8.03 ACCELERATED DISTRIBUTIONS. Pursuant to the following restrictions, a
Participant may accelerate the timing and form of distribution:
(a) HARDSHIP WITHDRAWAL. If a Participant has an immediate and heavy
financial need (as defined by the Savings Program) and has no other resources
reasonably available to meet this need (as defined by the Savings Program), the
Participant may request a hardship withdrawal.
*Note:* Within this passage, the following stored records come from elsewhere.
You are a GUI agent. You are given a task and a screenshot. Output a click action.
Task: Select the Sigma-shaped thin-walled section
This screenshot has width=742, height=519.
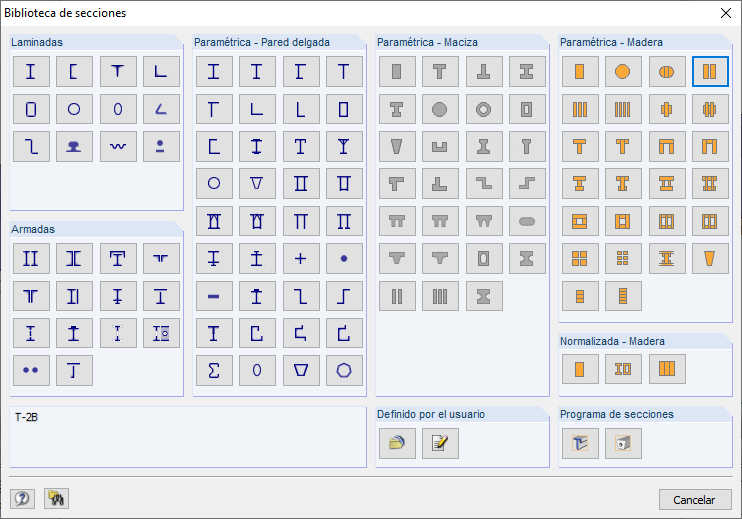[x=213, y=370]
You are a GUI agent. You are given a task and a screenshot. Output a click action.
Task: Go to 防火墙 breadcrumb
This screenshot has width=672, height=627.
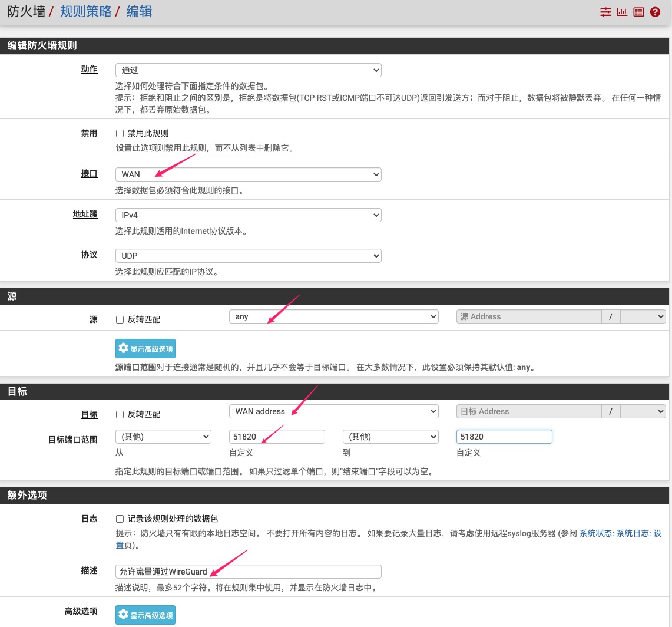[x=27, y=11]
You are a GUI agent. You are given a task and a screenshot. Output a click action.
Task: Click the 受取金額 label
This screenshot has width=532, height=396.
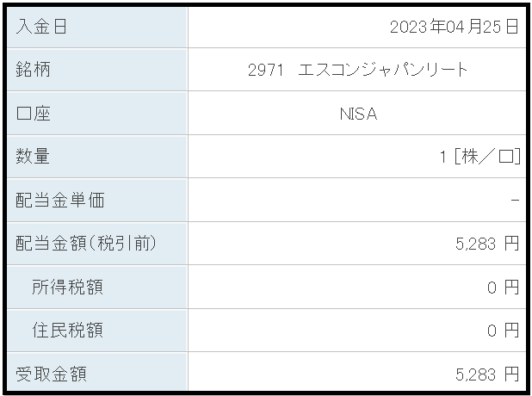pyautogui.click(x=52, y=374)
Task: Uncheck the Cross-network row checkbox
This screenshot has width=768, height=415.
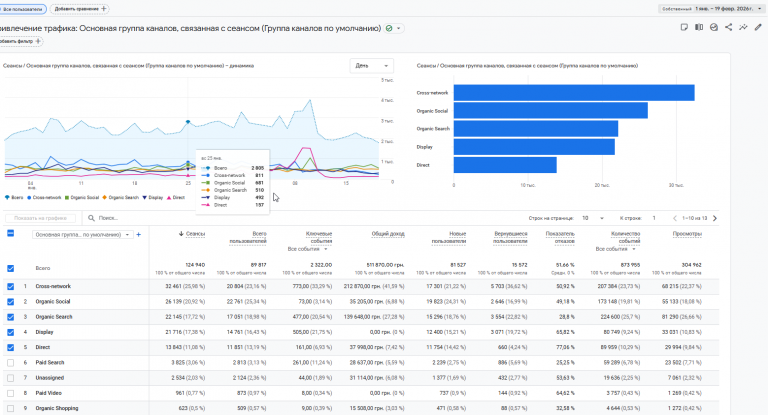Action: click(x=11, y=286)
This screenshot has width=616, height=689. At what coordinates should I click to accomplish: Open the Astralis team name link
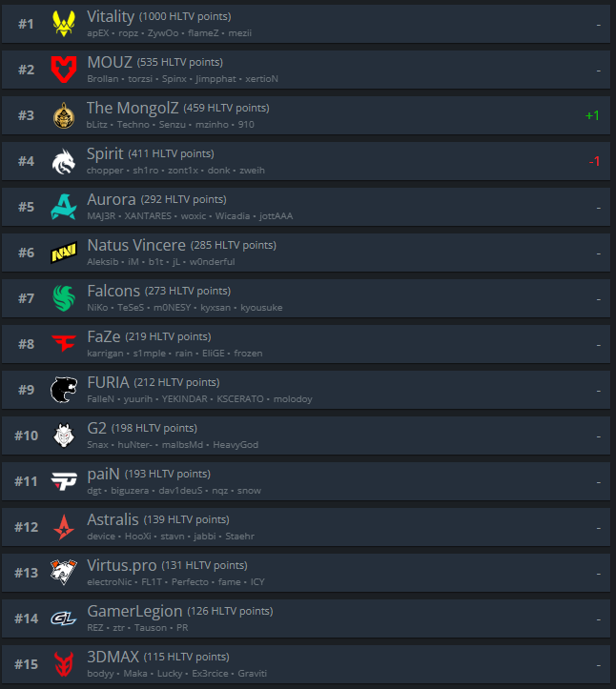(113, 519)
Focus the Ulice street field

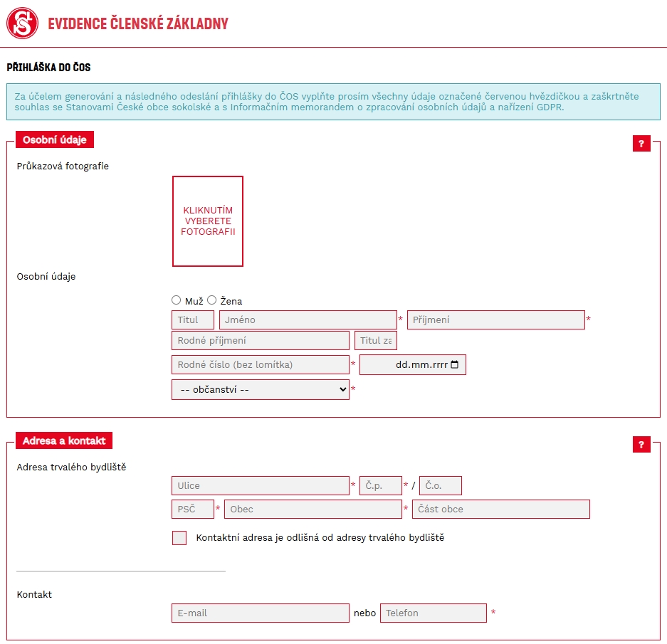click(x=261, y=486)

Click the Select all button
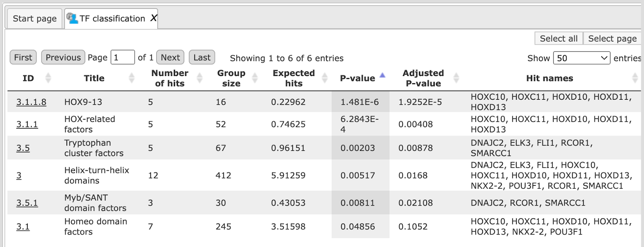559,39
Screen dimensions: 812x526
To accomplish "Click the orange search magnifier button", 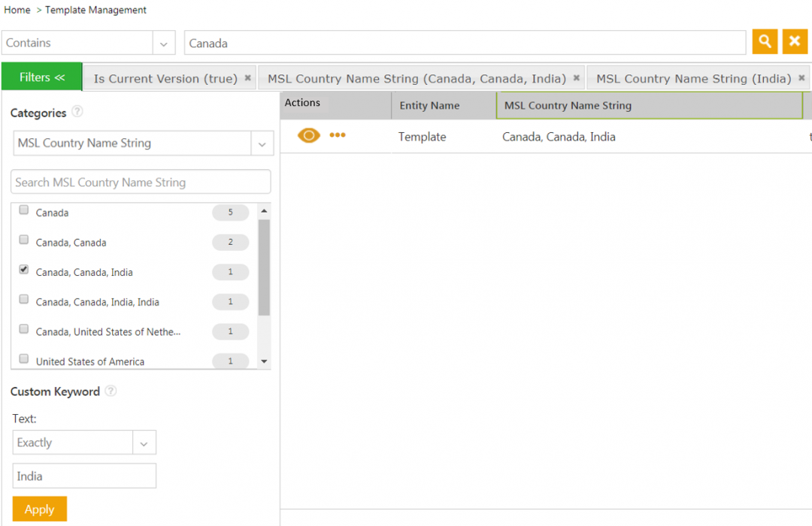I will 765,42.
The total hardship withdrawal
must be approved by the Committee, and shall be limited to the amount necessary
to meet the financial need, and in no event may such amount exceed the vested
portion of the Participant's Account attributable to Basic Salary and
Supplemental Salary Deferrals.
(b) FORFEITURE. Absent a demonstration of immediate and heavy
financial need described above in paragraph (a), a Participant may elect to
receive 85% of his or her entire vested Account in an early distribution at any
time upon 30 days written request, in which case the remaining fifteen percent
(15%) of the Participant's entire vested Account shall be permanently forfeited.
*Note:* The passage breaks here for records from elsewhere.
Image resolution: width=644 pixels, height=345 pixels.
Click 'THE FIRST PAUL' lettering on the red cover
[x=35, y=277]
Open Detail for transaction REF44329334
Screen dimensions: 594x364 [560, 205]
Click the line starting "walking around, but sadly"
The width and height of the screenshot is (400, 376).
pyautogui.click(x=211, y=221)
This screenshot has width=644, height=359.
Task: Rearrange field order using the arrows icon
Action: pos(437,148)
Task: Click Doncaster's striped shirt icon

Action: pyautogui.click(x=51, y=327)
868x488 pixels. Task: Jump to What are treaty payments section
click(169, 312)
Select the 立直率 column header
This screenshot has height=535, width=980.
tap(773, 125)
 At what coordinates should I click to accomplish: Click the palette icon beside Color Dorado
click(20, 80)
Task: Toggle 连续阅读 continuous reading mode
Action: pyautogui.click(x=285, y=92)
A Participant electing to receive a forfeiture distribution may not again
participate in the Plan until the Plan Year that is at least 12 months following
the Plan Year in which such distribution occurred.
8.04 WITHHOLDING. The Company will deduct from Plan payouts, or from other
compensation payable to a Participant or Beneficiary, amounts required by law to
be withheld for taxes with respect to benefits under this Plan. The Company
reserves the right to reduce any supplemental deferral or contribution that
would otherwise be made under this Plan on behalf of a Participant to satisfy
the Participant's tax withholding liabilities.
ARTICLE IX
MISCELLANEOUS DEFERRED COMPENSATION
9.01 SPECIAL DEFERRED COMPENSATION ARRANGEMENTS.
(a) GENERAL. In the event that an Eligible Employee enters into a
separate arrangement with the Company or an Affiliate for the payment of
nonqualified deferred compensation, payment of such compensation shall be made
through this Plan, unless expressly specified otherwise under such arrangement.
(b) DEFINED CONTRIBUTION ARRANGEMENTS. If the special arrangement is
in the nature of a defined contribution arrangement, the deferred amount will be
credited to Eligible Employees' Account when such amounts would otherwise have
been paid or when specified under the arrangement. Amounts so credited to the
Eligible Employee's Account will be credited with earnings and, to the extent
vested under the special arrangement, shall become distributed in accordance
with the terms of the Plan, except to the extent specified under the special
arrangement.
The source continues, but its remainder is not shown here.